- [Problem details] Transcribe exactly the lines that begin the material and continue through the line containing "Task: Click the Gene answer for item 10". Leave out whatever follows.
(Beginning of Dataset excerpts)
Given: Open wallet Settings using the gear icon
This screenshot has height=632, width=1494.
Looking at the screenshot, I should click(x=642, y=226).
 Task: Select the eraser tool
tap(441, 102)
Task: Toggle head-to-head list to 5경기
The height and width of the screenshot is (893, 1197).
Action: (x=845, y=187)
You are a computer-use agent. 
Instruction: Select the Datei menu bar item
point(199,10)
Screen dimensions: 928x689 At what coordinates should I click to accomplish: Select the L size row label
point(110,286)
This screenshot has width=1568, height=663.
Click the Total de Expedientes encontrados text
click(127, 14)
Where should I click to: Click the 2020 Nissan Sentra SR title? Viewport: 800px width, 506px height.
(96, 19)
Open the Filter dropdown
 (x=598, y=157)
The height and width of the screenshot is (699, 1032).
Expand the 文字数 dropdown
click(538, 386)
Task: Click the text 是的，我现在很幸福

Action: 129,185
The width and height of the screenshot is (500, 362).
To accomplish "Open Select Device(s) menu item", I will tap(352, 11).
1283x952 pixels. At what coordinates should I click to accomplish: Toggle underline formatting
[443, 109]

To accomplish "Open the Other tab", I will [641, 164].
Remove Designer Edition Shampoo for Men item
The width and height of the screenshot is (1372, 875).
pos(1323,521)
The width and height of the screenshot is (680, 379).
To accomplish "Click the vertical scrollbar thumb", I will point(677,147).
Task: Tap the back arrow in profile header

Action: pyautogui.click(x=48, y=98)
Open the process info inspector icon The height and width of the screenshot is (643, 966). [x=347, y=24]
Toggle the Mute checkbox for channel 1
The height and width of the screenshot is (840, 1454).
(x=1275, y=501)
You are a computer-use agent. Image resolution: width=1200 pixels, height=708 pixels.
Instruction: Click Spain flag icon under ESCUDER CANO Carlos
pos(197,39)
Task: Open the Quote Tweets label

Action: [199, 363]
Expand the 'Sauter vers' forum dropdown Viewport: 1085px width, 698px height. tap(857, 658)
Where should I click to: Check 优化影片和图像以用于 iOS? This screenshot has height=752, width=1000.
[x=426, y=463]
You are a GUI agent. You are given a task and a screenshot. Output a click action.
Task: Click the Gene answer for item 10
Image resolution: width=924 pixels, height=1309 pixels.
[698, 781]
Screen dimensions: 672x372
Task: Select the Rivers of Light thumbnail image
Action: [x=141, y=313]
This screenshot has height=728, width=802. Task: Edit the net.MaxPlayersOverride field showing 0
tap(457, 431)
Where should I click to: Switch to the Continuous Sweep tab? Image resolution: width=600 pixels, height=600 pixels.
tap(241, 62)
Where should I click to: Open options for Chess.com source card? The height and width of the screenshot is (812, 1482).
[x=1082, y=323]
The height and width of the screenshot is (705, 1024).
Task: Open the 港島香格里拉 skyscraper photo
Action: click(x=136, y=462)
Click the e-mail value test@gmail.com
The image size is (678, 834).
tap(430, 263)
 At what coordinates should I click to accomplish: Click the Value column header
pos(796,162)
(End of Dataset excerpts)
- [Answer to this problem]
Given: Open wallet Settings using the gear icon
This screenshot has height=632, width=1494.
Looking at the screenshot, I should click(x=642, y=226).
 Task: Select the eraser tool
tap(441, 102)
Task: Toggle head-to-head list to 5경기
The height and width of the screenshot is (893, 1197).
Action: (x=845, y=187)
You are a computer-use agent. 
Instruction: Select the Datei menu bar item
point(199,10)
Screen dimensions: 928x689 At what coordinates should I click to accomplish: Select the L size row label
point(110,286)
This screenshot has width=1568, height=663.
Click the Total de Expedientes encontrados text
click(127, 14)
Where should I click to: Click the 2020 Nissan Sentra SR title? Viewport: 800px width, 506px height.
(96, 19)
Open the Filter dropdown
 (x=598, y=157)
The height and width of the screenshot is (699, 1032).
Expand the 文字数 dropdown
click(538, 386)
Task: Click the text 是的，我现在很幸福

Action: 129,185
The width and height of the screenshot is (500, 362).
To accomplish "Open Select Device(s) menu item", I will tap(352, 11).
1283x952 pixels. At what coordinates should I click to accomplish: Toggle underline formatting
[443, 109]

To accomplish "Open the Other tab", I will [641, 164].
Remove Designer Edition Shampoo for Men item
The width and height of the screenshot is (1372, 875).
pos(1323,521)
The width and height of the screenshot is (680, 379).
To accomplish "Click the vertical scrollbar thumb", I will point(677,147).
Task: Tap the back arrow in profile header

Action: pyautogui.click(x=48, y=98)
Open the process info inspector icon The height and width of the screenshot is (643, 966). [x=347, y=24]
Toggle the Mute checkbox for channel 1
The height and width of the screenshot is (840, 1454).
(x=1275, y=501)
You are a computer-use agent. Image resolution: width=1200 pixels, height=708 pixels.
Instruction: Click Spain flag icon under ESCUDER CANO Carlos
pos(197,39)
Task: Open the Quote Tweets label

Action: [199, 363]
Expand the 'Sauter vers' forum dropdown Viewport: 1085px width, 698px height. tap(857, 658)
Where should I click to: Check 优化影片和图像以用于 iOS? This screenshot has height=752, width=1000.
[x=426, y=463]
You are a GUI agent. You are given a task and a screenshot. Output a click action.
Task: Click the Gene answer for item 10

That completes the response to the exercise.